Be Careful! The Sharks Will Eat You!
nytheatre.com review by Lynn Berg
August 17, 2011
Great one person shows leave me thinking this is the best way to tell this story and this is the best person to tell it. That's what I got from Jay Alvarez's Be Careful! The Sharks Will Eat You!, one of the FringeNYC shows playing at the Cherry Lane Theatre. The story is of the Alvarez family's perilous flight from Communist Cuba in 1964. Despite being 4 years old at the time, no one else could tell this tale like Jay Alvarez does and he does so with skill and heart.
That's not to say he doesn't have help. Alvarez, like the characters in his story, receives some essential assistance. The play was developed and directed by Theresa Gambacorta who sails Alvarez's passionate, loving performance through tight and suspenseful pacing.

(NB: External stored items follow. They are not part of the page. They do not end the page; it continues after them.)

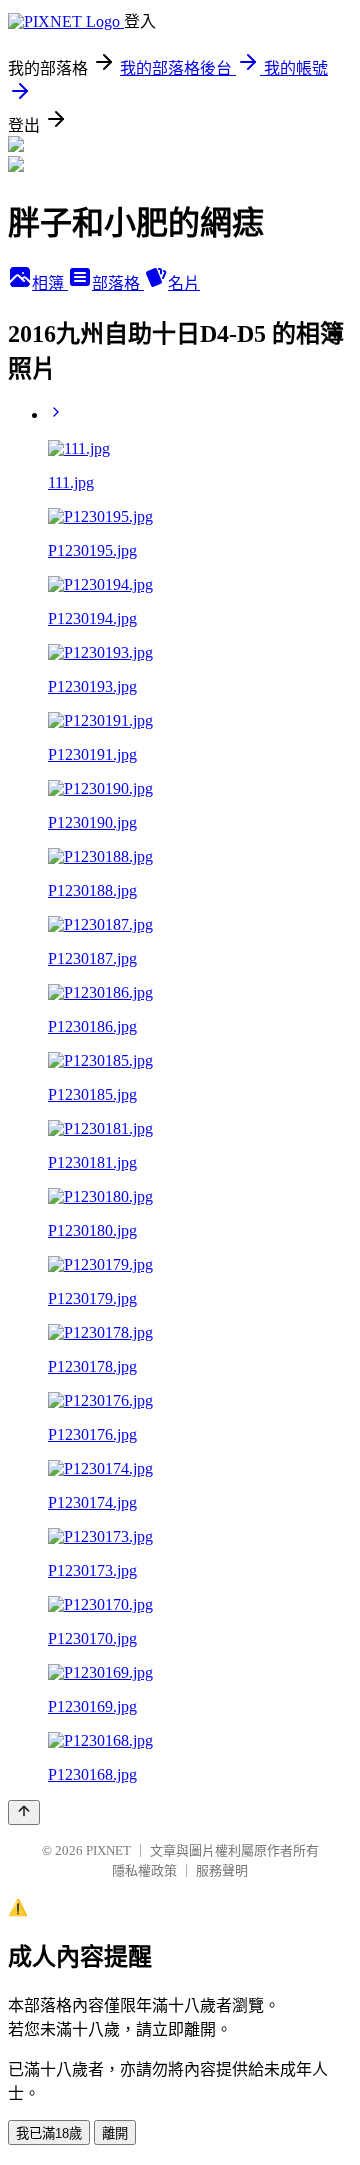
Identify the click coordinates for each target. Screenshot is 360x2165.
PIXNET (108, 1850)
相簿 (50, 283)
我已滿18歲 (49, 2133)
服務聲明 (222, 1870)
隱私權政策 (144, 1870)
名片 (184, 283)
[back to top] (24, 1812)
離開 (115, 2133)
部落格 (118, 283)
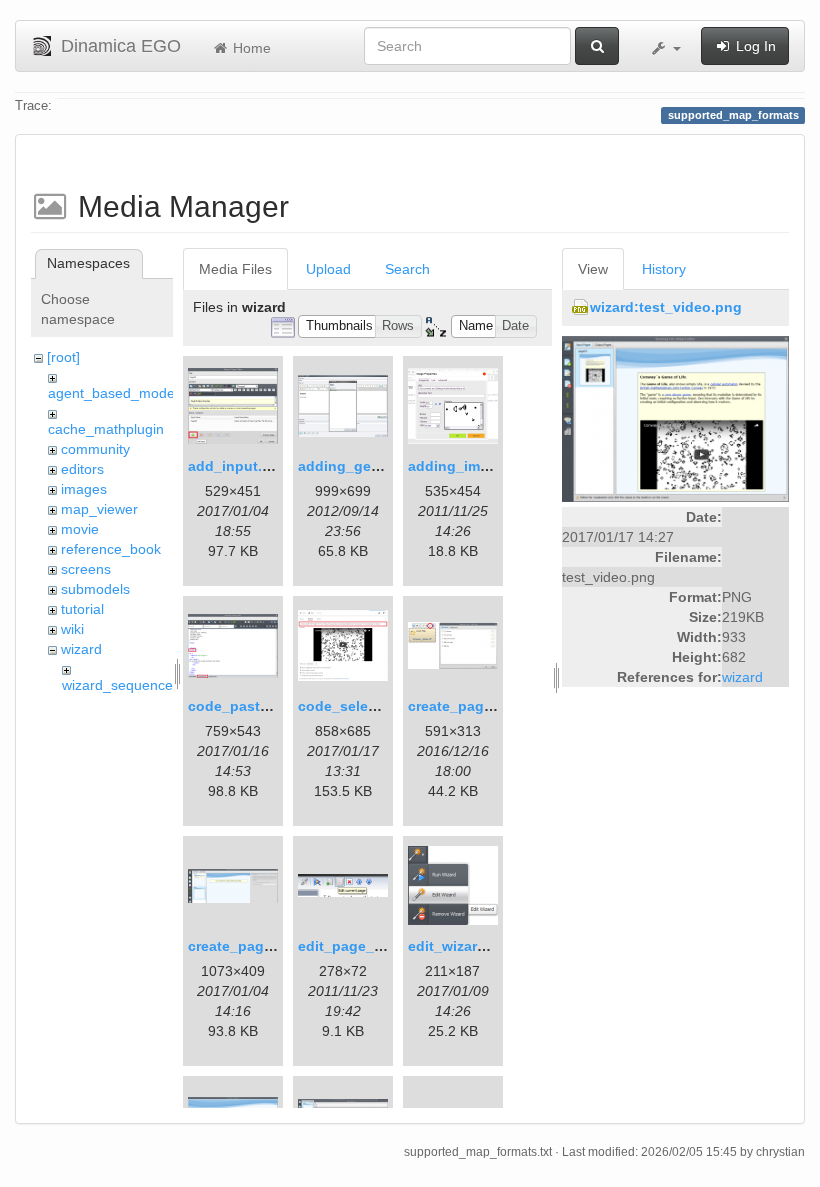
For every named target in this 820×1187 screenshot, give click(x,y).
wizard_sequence (117, 685)
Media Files (235, 269)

The sound design from Kelly Ericson Harnett deserves special mention, too, for transforming the bare stage into the Tropicana and an open boat on the Caribbean sea with music, waves and whispers.
There are no literal sharks in the story but there are figurative sharks. They are Fidel Castro and the Communists, who show their blood-thirsty natures once they take power in Cuba, and the Alvarez family's own neighbors and friends who may be spies for that government. The story of the refugees' escape from Cuba is fraught with circling danger and desperate split-second decisions to escape being eaten.
While Alvarez is our guide, embodying many characters from his family and friends, the central plot of the story is told from the point of view of Alvarez's father, Humberto. This is appropriate and affecting as Humberto's the real heart and hero of the story. He's the mastermind and leader of the group's escape.
Imagine leading 24 of your immediate family and closest friends in a dangerous escape. In the middle of the night you load them into overcrowded boats out to sea and away from their beloved home and the rest of their family and friends. Their lives are in your hands. I don't know if I could do what Humberto Alvarez did. As he tells us, he wasn't given the luxury of doubt. His son Jay lets us experience the danger and fear through Humberto's eyes as he's confronted with choices that decide his family's and friends' fate.
Humberto's actions are heroic but he never asks to be a hero. He simply hopes for a better life for his family and friends. Jay Alvarez doesn't ask us to see his family as heroic, either. Maybe because after Fidel, one doesn't trust heroes. Alvarez tells Cuba's and his family's story, simply and effectively, without plays for glory or reverence. This makes Be Careful! The Sharks Will Eat You! a powerful communal experience.